Ive had two friends that recently had tools stolen from their shops and one friend had a large tool box stolen at the track as he raced his car.
obviously theres never going to be a 100% fool proof deterrent, in all cases but you CAN greatly swing the odds in your favor, by making theft of your equipment much more difficult
please post all the ideas you can, hopefully with detailed pictures and links showing good ideas to enhance your car and shop security

Ive posted a whole thread on this before

http://forum.grumpysperformance.com/viewtopic.php?f=27&t=297

http://forum.grumpysperformance.com/viewtopic.php?f=7&t=3174&p=8458&hilit=switch+kill#p8458

http://forum.grumpysperformance.com/viewtopic.php?f=27&t=867&p=5975&hilit=switch+kill#p5975

Donna_and_John
07-23-2010, 11:20 AM
There are lots of little things that can be done to improve security. The first thing is to look at the potential points of entry into the shop or house. Doors and their locksets are usually the first weakness, even though most folks feel they are secure.

Make sure the door is an exterior door. The door and frame is constructed a little differently than other door types. You'd be surprised at how many front doors on homes and stuff are really hollow core interior doors (because they are cheaper than exterior doors and someone wanted to pinch pennies). These doors are very easy to defeat even if you have the best lockset in the world on them.

I prefer a metal door with a metal frame. You can get some now that have a wood veneer on them so they look like a nice "old fashioned" door. True, you don't necessarily need something like this for your shop, but it is a good option for the house. Metal frames are better because they're stronger.

For locksets, we all want to save some money, but you do get what you pay for. At a minimum, you want a locking knob AND a deadbolt package. Stay away from Kwickset stuff. they are popular and failry cheap, but an experienced lock picker can pick them in a few seconds. For just a couple dollars more (they are still "cheap") get the Schlage brand instead. It takes an experienced lockpick at least four (4) minutes to pick them. Time is everything for thieves... they are looking for the quick, easy score.

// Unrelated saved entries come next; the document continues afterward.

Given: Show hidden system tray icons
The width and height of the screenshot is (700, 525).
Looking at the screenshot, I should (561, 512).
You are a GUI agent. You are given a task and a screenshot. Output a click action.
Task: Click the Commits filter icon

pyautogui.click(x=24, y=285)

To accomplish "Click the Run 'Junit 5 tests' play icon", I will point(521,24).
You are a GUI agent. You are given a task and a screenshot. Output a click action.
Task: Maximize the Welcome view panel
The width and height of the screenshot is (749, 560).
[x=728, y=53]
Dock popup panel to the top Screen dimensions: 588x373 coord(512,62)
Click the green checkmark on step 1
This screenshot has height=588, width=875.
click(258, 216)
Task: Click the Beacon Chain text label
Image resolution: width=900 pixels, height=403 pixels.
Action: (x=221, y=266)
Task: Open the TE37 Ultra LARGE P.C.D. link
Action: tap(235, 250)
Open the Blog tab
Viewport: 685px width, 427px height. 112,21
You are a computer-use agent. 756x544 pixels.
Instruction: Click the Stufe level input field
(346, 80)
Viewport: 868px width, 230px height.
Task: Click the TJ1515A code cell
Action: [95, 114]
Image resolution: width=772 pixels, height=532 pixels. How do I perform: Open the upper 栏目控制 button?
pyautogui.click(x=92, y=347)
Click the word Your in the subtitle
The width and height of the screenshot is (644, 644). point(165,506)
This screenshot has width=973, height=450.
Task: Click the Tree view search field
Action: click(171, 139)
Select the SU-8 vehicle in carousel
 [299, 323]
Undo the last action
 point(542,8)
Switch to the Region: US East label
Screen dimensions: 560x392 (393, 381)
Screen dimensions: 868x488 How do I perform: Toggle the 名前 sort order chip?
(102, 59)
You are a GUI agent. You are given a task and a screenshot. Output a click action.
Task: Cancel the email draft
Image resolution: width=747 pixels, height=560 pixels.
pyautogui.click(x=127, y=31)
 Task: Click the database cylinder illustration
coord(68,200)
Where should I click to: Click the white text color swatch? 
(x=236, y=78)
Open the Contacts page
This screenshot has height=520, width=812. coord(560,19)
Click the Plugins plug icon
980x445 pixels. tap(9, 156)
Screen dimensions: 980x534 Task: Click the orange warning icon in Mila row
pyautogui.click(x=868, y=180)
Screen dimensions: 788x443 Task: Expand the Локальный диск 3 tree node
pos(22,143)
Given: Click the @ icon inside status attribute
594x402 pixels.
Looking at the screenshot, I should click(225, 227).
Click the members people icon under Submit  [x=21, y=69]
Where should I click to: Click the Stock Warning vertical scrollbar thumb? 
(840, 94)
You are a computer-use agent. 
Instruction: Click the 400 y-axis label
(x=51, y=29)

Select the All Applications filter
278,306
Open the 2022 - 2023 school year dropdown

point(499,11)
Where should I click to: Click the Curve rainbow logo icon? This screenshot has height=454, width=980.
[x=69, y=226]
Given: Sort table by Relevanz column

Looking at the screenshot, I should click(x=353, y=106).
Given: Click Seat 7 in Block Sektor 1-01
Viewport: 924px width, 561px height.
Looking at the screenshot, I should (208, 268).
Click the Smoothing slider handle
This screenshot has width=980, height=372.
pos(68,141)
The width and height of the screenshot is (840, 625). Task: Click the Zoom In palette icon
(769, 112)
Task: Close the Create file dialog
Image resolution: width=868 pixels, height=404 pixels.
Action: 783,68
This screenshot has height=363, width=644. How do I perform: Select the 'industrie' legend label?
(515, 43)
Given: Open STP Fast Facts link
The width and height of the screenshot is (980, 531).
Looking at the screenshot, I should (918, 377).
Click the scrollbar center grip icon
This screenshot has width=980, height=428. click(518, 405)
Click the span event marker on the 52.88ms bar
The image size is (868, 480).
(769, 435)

When you install the door and lockset, don't rely on the screws that come with them. Once the frame is properly set in the opening (square and plumb, with minimal gaps between the door and frame) and anchored, you want to do some minor modifying. You want the gaps around the door to be a small as possible (without affecting the operation of the door) so the deadbolt and the regualr latch extend as far as possible into the frame. The further in they go, the more material resists against prying open or kicking in.

Take at least two of the screws out of the hinges on the frame side of the door. Replace these with longer screws that will go deep into the framing of the house. This little "trick" makes a huge difference in making the door much harder to kick in. This is the side that most folks forget. It also helps keep the door from "sagging" as time goes on.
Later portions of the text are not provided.